EXERCISE INPUTS |
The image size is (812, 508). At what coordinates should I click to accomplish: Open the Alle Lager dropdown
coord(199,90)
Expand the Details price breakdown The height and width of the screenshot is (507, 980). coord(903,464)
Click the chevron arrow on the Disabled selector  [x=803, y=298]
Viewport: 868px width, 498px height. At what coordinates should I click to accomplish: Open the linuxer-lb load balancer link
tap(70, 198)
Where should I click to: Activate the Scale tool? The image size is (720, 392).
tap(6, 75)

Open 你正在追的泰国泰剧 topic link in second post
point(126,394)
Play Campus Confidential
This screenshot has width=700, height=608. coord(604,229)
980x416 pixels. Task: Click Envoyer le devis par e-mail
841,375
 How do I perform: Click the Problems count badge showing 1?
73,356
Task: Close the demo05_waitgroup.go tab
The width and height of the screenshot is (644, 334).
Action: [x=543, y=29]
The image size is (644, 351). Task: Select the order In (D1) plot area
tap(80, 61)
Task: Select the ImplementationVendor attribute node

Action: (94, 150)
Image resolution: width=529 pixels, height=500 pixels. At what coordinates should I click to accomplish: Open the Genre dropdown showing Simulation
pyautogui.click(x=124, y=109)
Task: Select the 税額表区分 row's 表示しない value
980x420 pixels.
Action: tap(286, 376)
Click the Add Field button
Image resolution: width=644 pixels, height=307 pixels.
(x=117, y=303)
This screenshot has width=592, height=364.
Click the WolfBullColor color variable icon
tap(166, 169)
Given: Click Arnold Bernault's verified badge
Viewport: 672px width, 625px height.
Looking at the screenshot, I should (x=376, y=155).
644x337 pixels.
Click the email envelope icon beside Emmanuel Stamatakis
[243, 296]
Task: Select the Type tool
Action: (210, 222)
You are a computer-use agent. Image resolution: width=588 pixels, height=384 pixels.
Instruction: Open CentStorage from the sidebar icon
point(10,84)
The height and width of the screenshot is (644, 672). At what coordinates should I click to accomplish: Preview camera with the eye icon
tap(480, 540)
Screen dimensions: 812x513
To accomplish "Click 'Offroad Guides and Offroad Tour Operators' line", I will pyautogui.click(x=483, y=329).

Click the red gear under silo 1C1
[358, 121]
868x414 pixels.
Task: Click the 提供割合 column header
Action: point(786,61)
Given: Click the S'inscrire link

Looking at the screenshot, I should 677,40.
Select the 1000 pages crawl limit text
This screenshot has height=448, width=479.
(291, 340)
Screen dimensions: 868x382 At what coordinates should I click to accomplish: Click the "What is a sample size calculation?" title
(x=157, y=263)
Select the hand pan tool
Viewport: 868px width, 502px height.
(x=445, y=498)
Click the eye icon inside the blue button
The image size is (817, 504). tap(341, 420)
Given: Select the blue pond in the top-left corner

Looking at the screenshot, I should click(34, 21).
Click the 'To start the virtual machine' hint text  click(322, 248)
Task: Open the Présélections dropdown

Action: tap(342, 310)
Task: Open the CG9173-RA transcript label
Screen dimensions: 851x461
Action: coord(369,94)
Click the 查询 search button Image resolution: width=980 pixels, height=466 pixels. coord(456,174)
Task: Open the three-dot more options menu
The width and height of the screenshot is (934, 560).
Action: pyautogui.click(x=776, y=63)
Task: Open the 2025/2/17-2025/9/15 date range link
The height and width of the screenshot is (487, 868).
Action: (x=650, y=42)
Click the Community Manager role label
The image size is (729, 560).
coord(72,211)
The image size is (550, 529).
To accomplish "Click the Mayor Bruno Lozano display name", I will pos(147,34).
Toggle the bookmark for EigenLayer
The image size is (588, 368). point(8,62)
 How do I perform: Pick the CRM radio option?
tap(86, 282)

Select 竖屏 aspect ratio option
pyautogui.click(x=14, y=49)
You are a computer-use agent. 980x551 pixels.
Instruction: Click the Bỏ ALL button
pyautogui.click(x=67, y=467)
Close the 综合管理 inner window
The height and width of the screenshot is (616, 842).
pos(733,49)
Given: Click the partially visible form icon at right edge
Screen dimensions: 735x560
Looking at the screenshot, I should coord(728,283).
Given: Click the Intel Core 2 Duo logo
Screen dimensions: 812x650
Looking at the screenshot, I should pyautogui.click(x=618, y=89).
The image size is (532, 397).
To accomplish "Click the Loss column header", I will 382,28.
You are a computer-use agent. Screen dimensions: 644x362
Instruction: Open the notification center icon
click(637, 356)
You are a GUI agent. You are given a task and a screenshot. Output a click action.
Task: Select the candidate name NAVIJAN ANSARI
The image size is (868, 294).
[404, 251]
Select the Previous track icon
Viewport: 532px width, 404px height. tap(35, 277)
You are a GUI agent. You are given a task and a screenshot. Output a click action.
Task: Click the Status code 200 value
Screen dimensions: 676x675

PROBLEM REQUIREMENTS | Give the number of lines above that contain "value", and nothing more.

EXERCISE ANSWER | 2